OBJECTIVE: Copy every one of the records below word for word, leaving each line unchanged.

┌─ ENTRIES SUPPLIED

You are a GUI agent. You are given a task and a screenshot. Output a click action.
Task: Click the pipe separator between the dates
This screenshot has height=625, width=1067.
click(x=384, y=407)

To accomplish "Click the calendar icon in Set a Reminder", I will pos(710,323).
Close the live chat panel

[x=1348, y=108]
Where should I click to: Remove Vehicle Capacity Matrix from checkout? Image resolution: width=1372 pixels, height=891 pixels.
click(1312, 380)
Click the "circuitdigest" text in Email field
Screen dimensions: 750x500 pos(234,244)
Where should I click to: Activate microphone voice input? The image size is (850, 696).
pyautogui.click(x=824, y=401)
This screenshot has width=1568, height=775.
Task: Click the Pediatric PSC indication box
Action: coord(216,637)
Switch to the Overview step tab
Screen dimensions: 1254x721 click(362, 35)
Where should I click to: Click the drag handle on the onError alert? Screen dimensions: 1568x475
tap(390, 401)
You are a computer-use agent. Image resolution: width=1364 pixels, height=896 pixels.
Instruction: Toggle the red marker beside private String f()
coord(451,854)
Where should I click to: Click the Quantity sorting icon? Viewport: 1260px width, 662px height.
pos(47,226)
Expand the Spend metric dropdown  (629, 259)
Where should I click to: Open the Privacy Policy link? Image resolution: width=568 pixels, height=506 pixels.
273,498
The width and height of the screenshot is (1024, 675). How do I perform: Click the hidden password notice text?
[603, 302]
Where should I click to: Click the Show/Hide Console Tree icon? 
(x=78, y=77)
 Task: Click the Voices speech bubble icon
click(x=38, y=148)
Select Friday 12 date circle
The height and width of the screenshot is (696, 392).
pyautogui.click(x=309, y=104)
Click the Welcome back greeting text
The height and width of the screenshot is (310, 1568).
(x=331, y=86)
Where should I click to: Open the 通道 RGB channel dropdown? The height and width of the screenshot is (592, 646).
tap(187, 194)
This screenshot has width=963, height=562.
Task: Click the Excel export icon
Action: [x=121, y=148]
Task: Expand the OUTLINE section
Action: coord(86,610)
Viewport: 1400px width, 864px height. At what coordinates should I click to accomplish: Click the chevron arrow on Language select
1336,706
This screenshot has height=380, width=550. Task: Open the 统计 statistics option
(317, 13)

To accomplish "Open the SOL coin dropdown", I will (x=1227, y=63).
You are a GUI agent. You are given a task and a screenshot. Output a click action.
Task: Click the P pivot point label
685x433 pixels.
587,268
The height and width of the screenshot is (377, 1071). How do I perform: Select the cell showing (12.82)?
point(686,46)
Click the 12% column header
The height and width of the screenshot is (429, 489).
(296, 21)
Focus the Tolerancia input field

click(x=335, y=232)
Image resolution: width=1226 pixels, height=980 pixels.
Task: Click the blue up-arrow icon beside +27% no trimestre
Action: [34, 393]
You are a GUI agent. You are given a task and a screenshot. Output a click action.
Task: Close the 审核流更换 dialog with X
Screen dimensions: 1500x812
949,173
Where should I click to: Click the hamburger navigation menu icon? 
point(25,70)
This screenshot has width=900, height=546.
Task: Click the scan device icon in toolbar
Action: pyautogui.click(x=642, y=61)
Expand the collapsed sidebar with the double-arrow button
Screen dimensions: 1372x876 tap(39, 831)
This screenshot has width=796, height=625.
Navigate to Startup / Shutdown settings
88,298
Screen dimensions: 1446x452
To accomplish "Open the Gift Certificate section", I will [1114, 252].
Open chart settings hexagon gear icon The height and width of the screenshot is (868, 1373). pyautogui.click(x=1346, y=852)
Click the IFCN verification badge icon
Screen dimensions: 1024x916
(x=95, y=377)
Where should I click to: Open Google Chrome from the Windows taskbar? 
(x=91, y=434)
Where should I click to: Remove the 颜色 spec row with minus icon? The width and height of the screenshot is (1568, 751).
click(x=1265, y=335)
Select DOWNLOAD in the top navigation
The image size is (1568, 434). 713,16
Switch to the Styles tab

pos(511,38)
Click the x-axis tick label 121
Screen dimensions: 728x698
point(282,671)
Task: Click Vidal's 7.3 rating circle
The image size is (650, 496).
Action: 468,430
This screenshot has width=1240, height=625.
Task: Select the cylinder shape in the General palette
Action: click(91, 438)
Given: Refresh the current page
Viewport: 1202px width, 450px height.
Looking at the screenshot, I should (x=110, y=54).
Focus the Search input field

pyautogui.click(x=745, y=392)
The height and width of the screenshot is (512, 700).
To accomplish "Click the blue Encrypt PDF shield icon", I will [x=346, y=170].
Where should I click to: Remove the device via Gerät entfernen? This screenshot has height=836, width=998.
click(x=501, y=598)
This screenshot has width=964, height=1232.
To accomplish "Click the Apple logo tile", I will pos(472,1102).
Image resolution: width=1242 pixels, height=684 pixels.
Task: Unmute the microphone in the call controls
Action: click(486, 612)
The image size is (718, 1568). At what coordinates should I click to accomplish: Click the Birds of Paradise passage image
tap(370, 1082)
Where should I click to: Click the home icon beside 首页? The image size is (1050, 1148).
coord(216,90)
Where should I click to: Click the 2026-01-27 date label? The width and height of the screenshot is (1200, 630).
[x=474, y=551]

└─

EXERCISE ANSWER:
You are a GUI agent. You are given a task and a screenshot. Output a click action.
Task: Click the pipe separator between the dates
This screenshot has height=625, width=1067.
click(x=384, y=407)

To accomplish "Click the calendar icon in Set a Reminder", I will pos(710,323).
Close the live chat panel

[x=1348, y=108]
Where should I click to: Remove Vehicle Capacity Matrix from checkout? Image resolution: width=1372 pixels, height=891 pixels.
click(1312, 380)
Click the "circuitdigest" text in Email field
Screen dimensions: 750x500 pos(234,244)
Where should I click to: Activate microphone voice input? The image size is (850, 696).
pyautogui.click(x=824, y=401)
This screenshot has width=1568, height=775.
Task: Click the Pediatric PSC indication box
Action: coord(216,637)
Switch to the Overview step tab
Screen dimensions: 1254x721 click(362, 35)
Where should I click to: Click the drag handle on the onError alert? Screen dimensions: 1568x475
tap(390, 401)
You are a computer-use agent. Image resolution: width=1364 pixels, height=896 pixels.
Instruction: Toggle the red marker beside private String f()
coord(451,854)
Where should I click to: Click the Quantity sorting icon? Viewport: 1260px width, 662px height.
pos(47,226)
Expand the Spend metric dropdown  (629, 259)
Where should I click to: Open the Privacy Policy link? Image resolution: width=568 pixels, height=506 pixels.
273,498
The width and height of the screenshot is (1024, 675). How do I perform: Click the hidden password notice text?
[603, 302]
Where should I click to: Click the Show/Hide Console Tree icon? 
(x=78, y=77)
 Task: Click the Voices speech bubble icon
click(x=38, y=148)
Select Friday 12 date circle
The height and width of the screenshot is (696, 392).
pyautogui.click(x=309, y=104)
Click the Welcome back greeting text
The height and width of the screenshot is (310, 1568).
(x=331, y=86)
Where should I click to: Open the 通道 RGB channel dropdown? The height and width of the screenshot is (592, 646).
tap(187, 194)
This screenshot has width=963, height=562.
Task: Click the Excel export icon
Action: [x=121, y=148]
Task: Expand the OUTLINE section
Action: coord(86,610)
Viewport: 1400px width, 864px height. At what coordinates should I click to accomplish: Click the chevron arrow on Language select
1336,706
This screenshot has height=380, width=550. Task: Open the 统计 statistics option
(317, 13)

To accomplish "Open the SOL coin dropdown", I will (x=1227, y=63).
You are a GUI agent. You are given a task and a screenshot. Output a click action.
Task: Click the P pivot point label
685x433 pixels.
587,268
The height and width of the screenshot is (377, 1071). How do I perform: Select the cell showing (12.82)?
point(686,46)
Click the 12% column header
The height and width of the screenshot is (429, 489).
(296, 21)
Focus the Tolerancia input field

click(x=335, y=232)
Image resolution: width=1226 pixels, height=980 pixels.
Task: Click the blue up-arrow icon beside +27% no trimestre
Action: [34, 393]
You are a GUI agent. You are given a task and a screenshot. Output a click action.
Task: Close the 审核流更换 dialog with X
Screen dimensions: 1500x812
949,173
Where should I click to: Click the hamburger navigation menu icon? 
point(25,70)
This screenshot has width=900, height=546.
Task: Click the scan device icon in toolbar
Action: pyautogui.click(x=642, y=61)
Expand the collapsed sidebar with the double-arrow button
Screen dimensions: 1372x876 tap(39, 831)
This screenshot has width=796, height=625.
Navigate to Startup / Shutdown settings
88,298
Screen dimensions: 1446x452
To accomplish "Open the Gift Certificate section", I will [1114, 252].
Open chart settings hexagon gear icon The height and width of the screenshot is (868, 1373). pyautogui.click(x=1346, y=852)
Click the IFCN verification badge icon
Screen dimensions: 1024x916
(x=95, y=377)
Where should I click to: Open Google Chrome from the Windows taskbar? 
(x=91, y=434)
Where should I click to: Remove the 颜色 spec row with minus icon? The width and height of the screenshot is (1568, 751).
click(x=1265, y=335)
Select DOWNLOAD in the top navigation
The image size is (1568, 434). 713,16
Switch to the Styles tab

pos(511,38)
Click the x-axis tick label 121
Screen dimensions: 728x698
point(282,671)
Task: Click Vidal's 7.3 rating circle
The image size is (650, 496).
Action: 468,430
This screenshot has width=1240, height=625.
Task: Select the cylinder shape in the General palette
Action: click(91, 438)
Given: Refresh the current page
Viewport: 1202px width, 450px height.
Looking at the screenshot, I should (x=110, y=54).
Focus the Search input field

pyautogui.click(x=745, y=392)
The height and width of the screenshot is (512, 700).
To accomplish "Click the blue Encrypt PDF shield icon", I will [x=346, y=170].
Where should I click to: Remove the device via Gerät entfernen? This screenshot has height=836, width=998.
click(x=501, y=598)
This screenshot has width=964, height=1232.
To accomplish "Click the Apple logo tile", I will pos(472,1102).
Image resolution: width=1242 pixels, height=684 pixels.
Task: Unmute the microphone in the call controls
Action: click(486, 612)
The image size is (718, 1568). At what coordinates should I click to accomplish: Click the Birds of Paradise passage image
tap(370, 1082)
Where should I click to: Click the home icon beside 首页? The image size is (1050, 1148).
coord(216,90)
Where should I click to: Click the 2026-01-27 date label? The width and height of the screenshot is (1200, 630).
[x=474, y=551]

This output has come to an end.